**Work request**
Would you please copy every line below that includes the string "dropdown"?

# # # # #

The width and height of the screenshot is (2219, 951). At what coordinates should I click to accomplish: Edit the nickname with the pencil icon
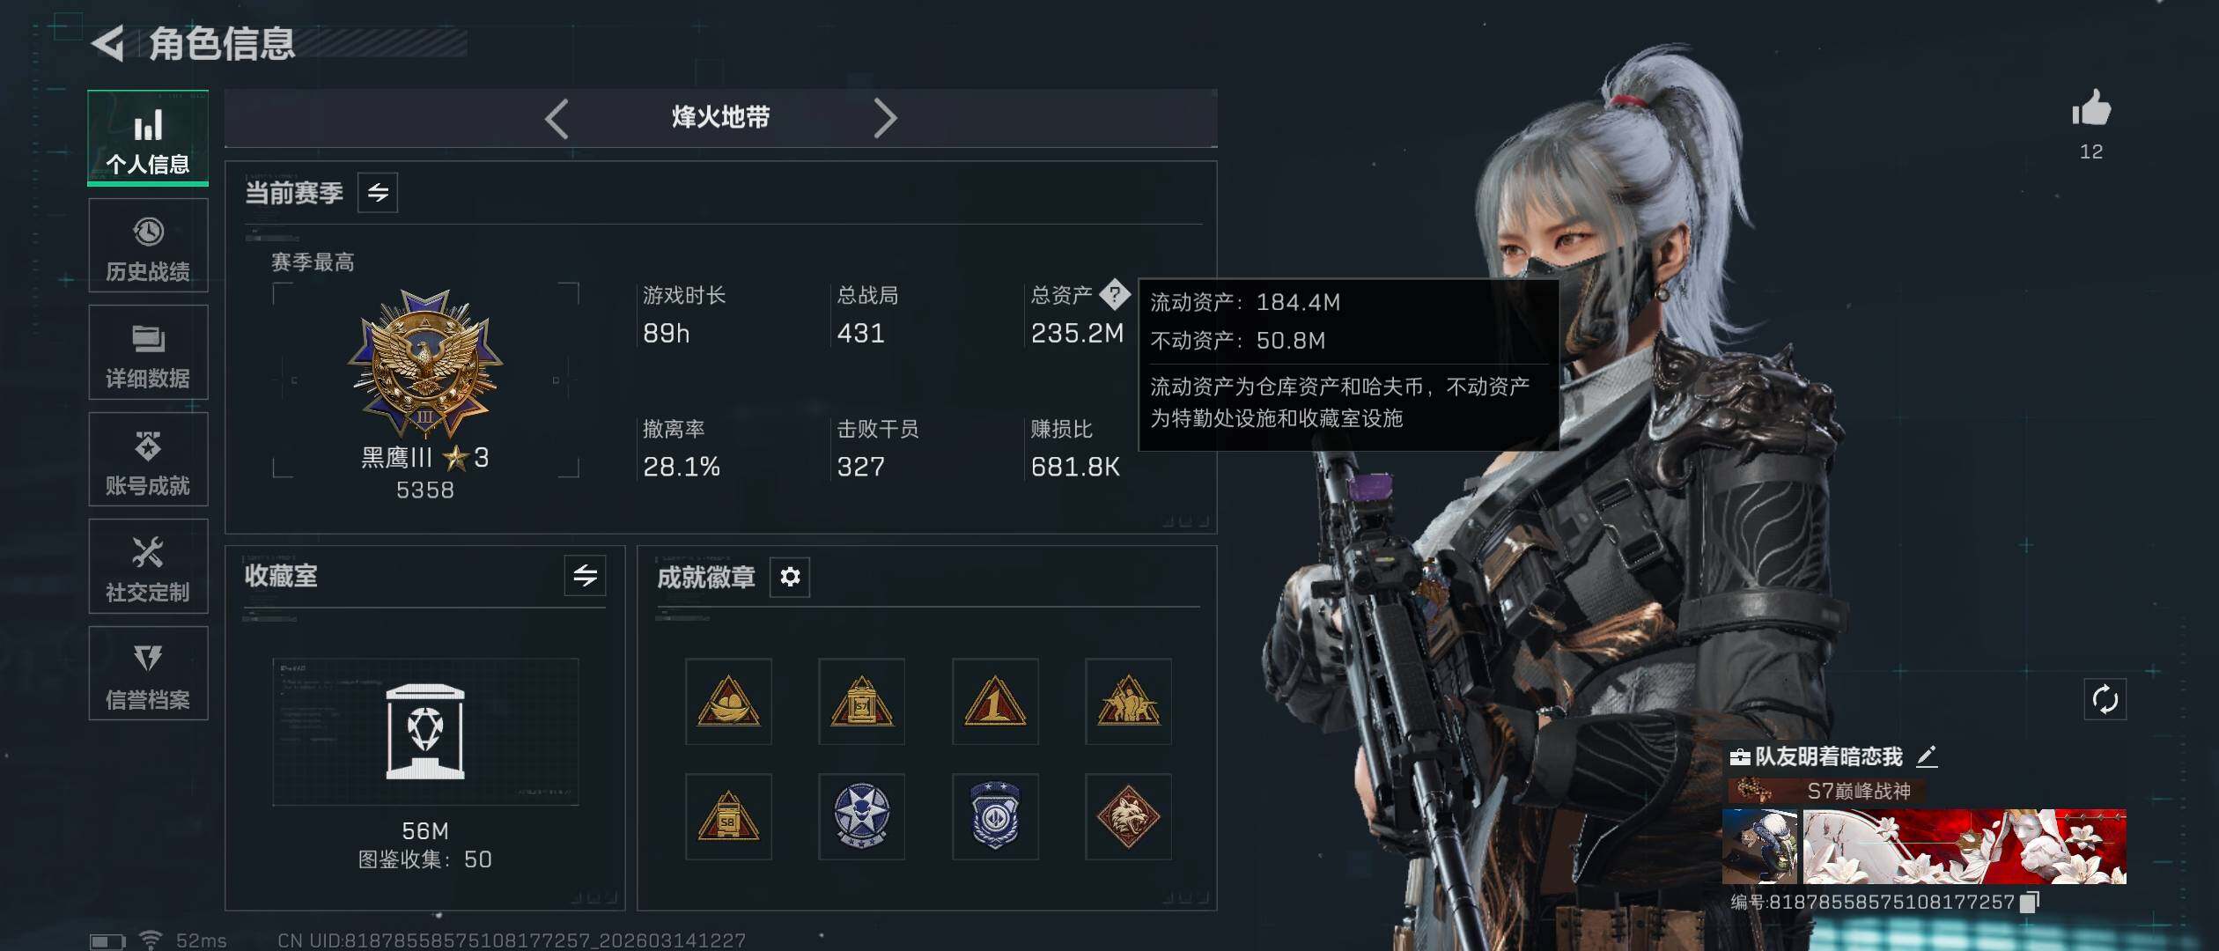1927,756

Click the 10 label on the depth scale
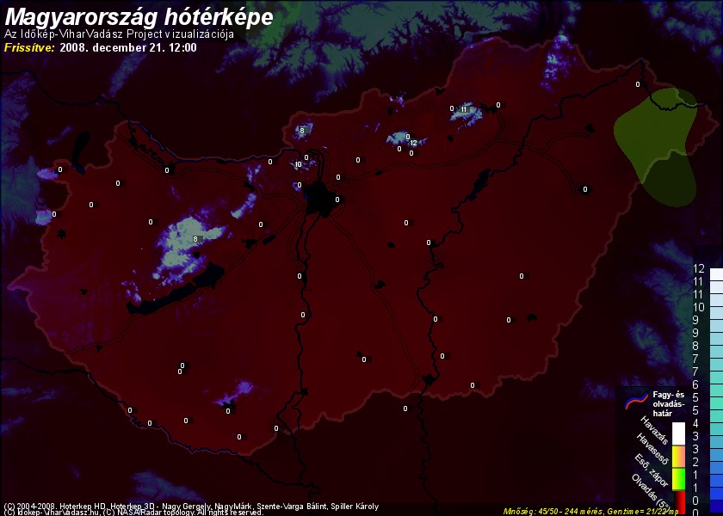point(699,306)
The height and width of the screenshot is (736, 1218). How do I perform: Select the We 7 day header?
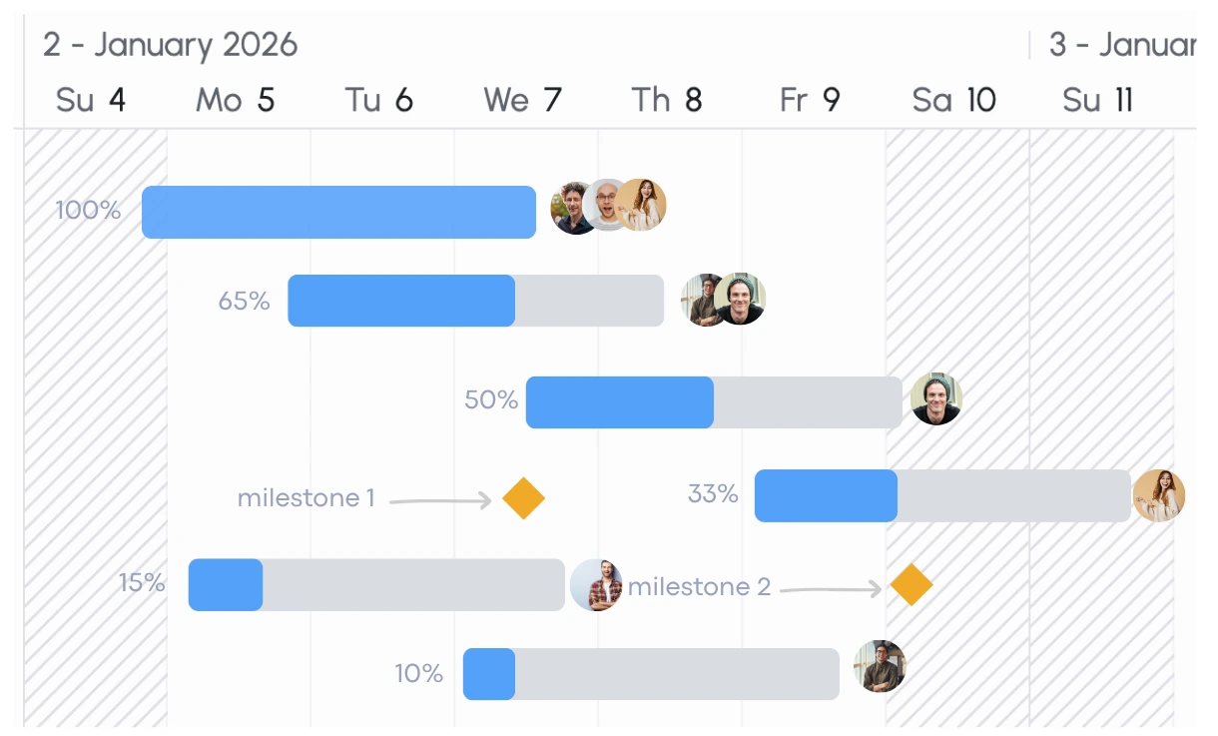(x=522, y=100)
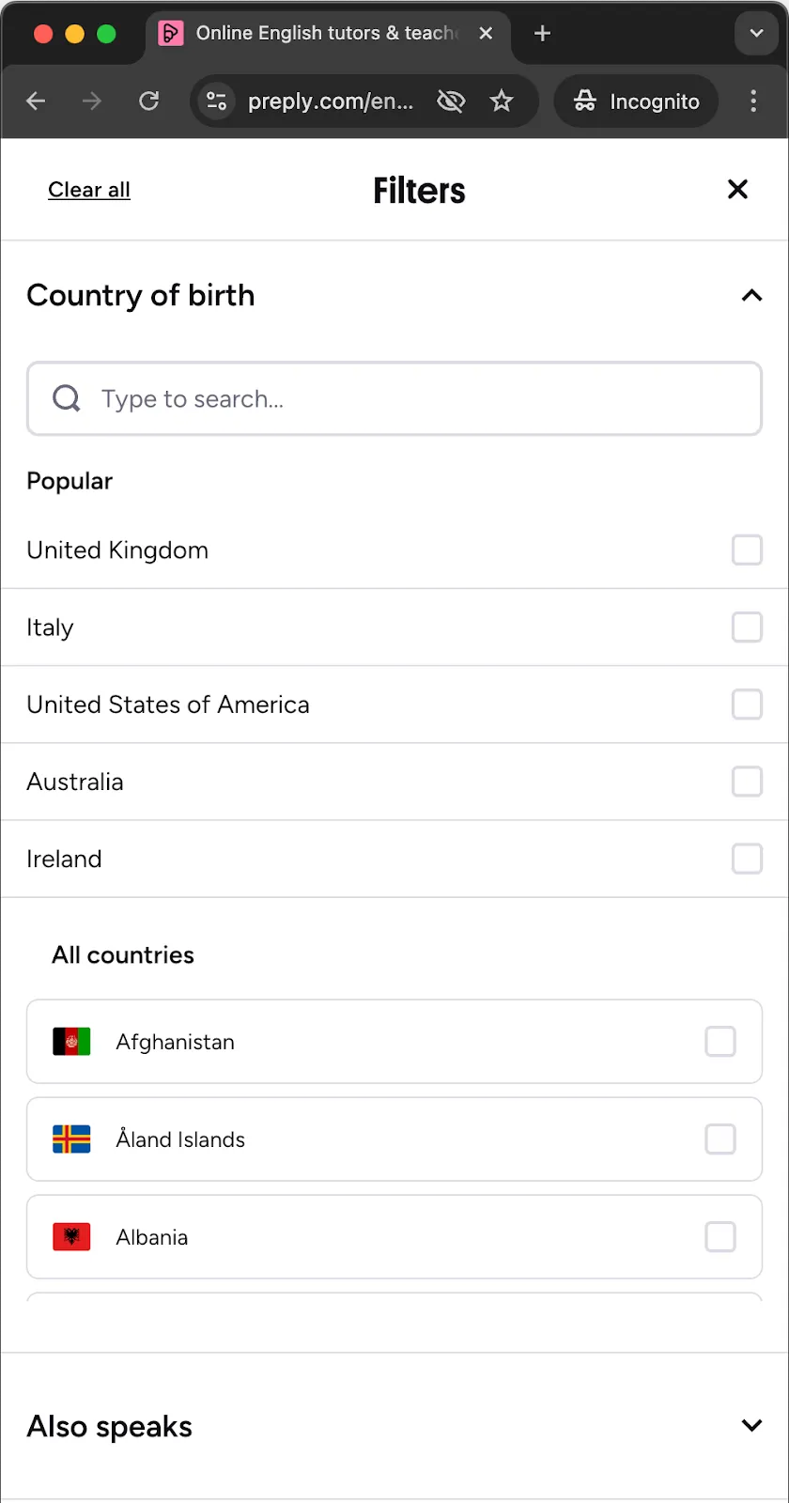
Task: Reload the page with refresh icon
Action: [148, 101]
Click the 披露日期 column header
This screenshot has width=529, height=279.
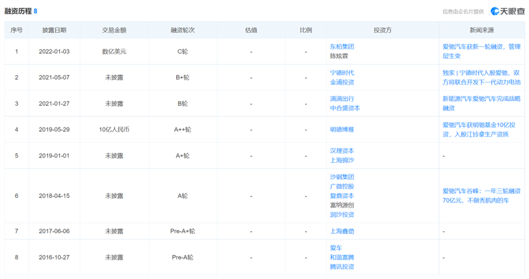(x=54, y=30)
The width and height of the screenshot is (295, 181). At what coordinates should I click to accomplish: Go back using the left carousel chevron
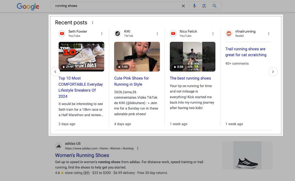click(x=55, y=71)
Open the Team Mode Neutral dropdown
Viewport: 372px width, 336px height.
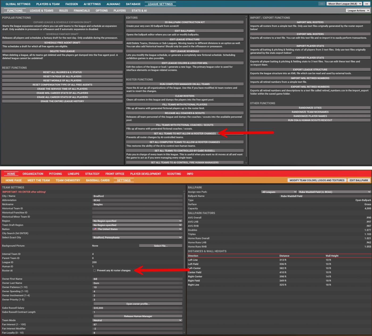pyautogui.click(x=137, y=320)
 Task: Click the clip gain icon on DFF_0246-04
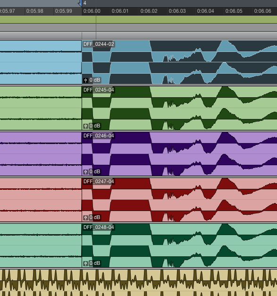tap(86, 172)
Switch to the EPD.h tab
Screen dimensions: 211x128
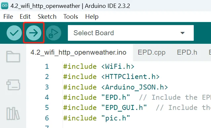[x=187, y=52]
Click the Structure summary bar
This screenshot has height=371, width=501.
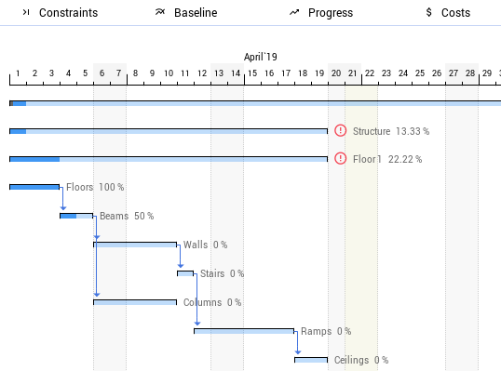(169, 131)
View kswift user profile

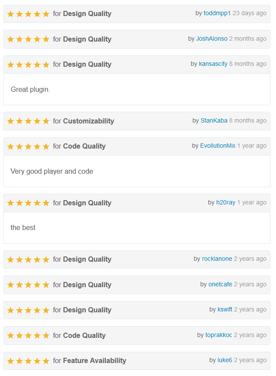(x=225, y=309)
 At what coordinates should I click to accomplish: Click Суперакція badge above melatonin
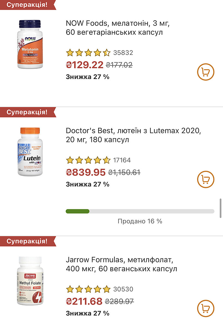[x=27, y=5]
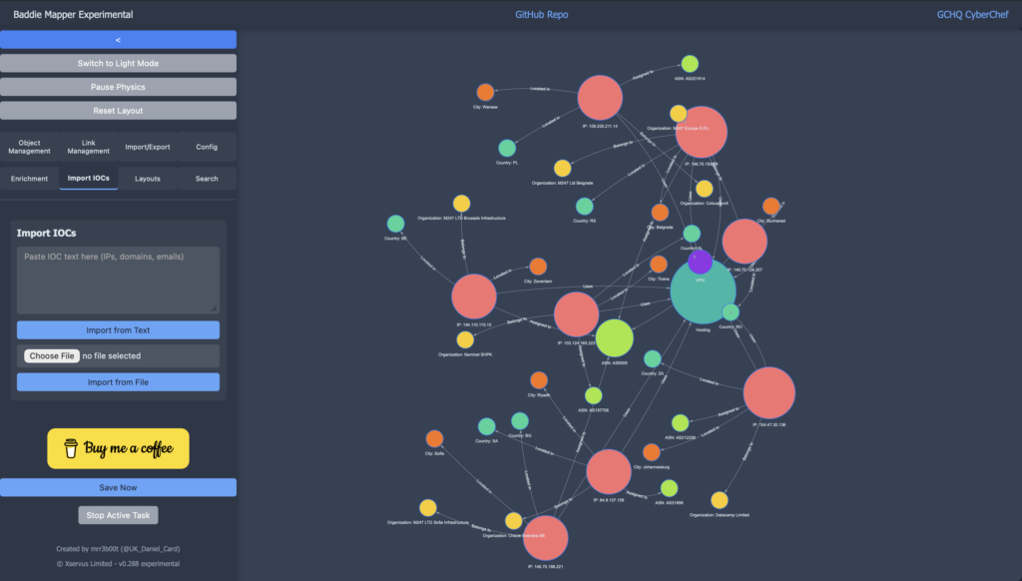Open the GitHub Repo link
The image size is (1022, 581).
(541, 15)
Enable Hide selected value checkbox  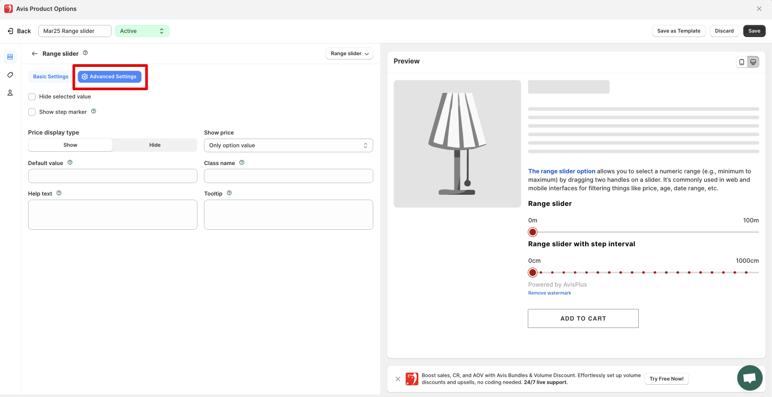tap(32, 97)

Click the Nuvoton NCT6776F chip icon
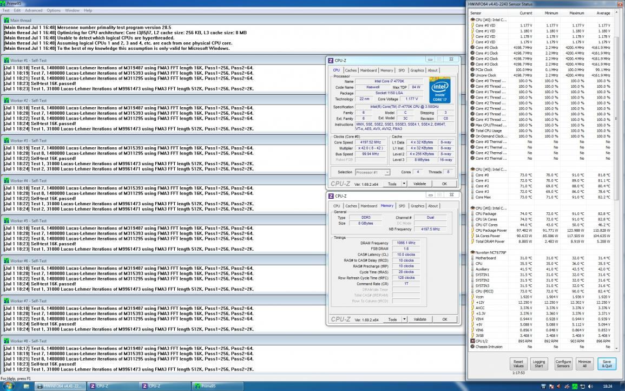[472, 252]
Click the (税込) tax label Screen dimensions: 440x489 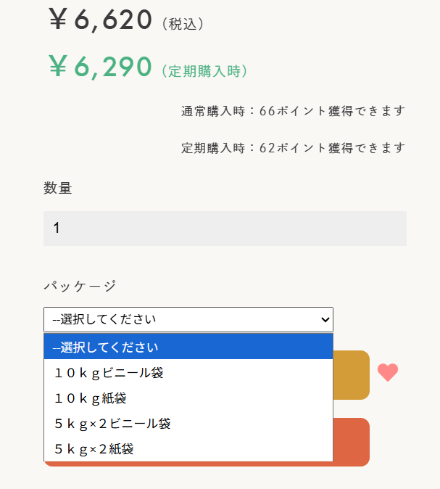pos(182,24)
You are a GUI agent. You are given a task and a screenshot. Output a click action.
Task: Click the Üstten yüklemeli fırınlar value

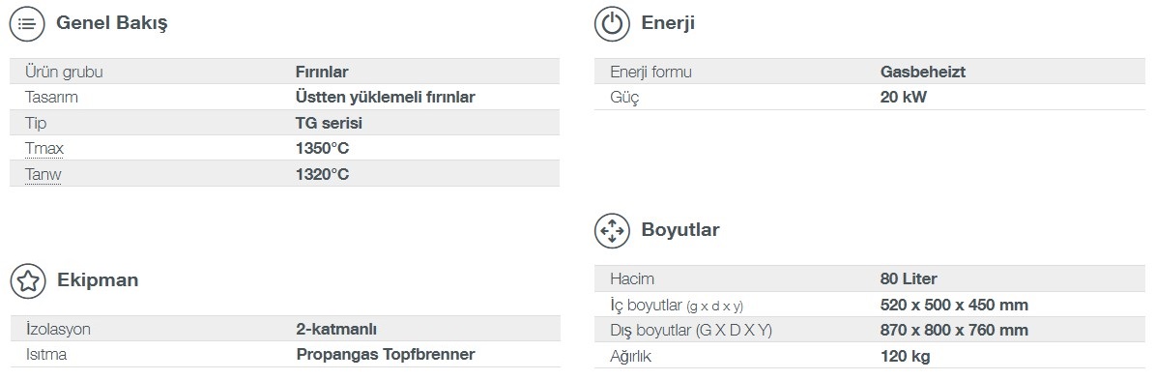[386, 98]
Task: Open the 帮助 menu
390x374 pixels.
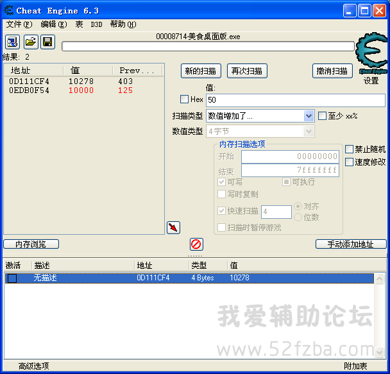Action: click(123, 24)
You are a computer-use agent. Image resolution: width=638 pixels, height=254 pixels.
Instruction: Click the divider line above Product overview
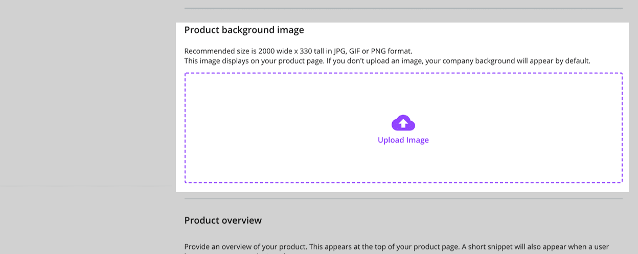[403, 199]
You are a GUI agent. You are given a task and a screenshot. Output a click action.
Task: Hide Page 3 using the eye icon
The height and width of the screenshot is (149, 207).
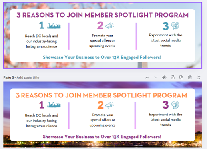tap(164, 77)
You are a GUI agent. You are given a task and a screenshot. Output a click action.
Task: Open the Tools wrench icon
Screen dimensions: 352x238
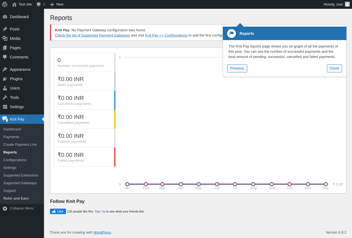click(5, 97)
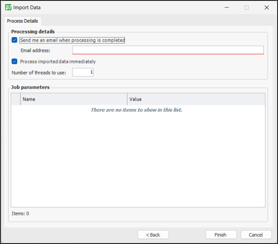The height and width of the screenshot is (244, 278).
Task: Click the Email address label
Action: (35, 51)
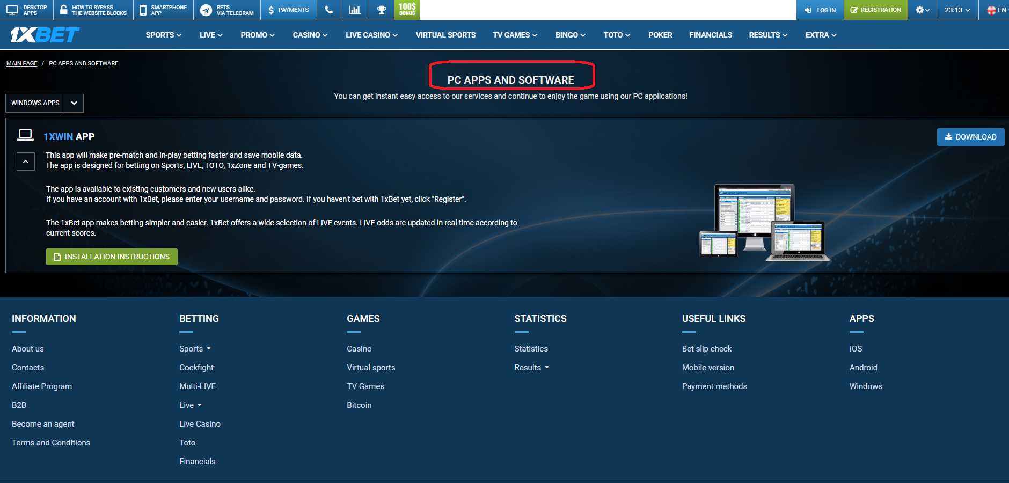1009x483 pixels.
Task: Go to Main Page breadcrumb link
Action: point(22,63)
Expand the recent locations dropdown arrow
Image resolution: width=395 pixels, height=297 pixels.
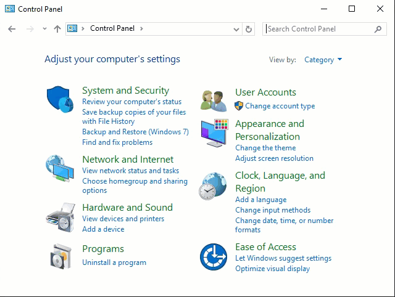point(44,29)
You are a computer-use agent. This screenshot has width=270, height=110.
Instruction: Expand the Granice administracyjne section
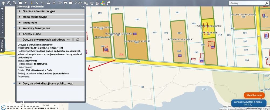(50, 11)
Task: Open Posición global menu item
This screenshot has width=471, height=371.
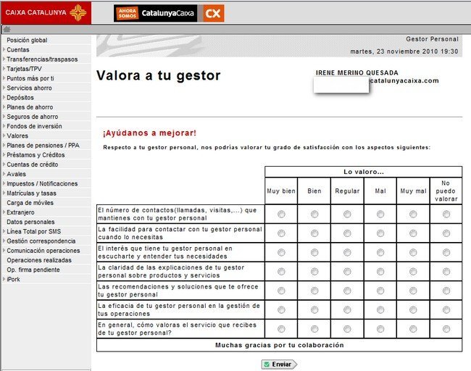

# # # # #

**Output of the task**
Open the Team Mode Neutral dropdown
Expand the recent locations dropdown arrow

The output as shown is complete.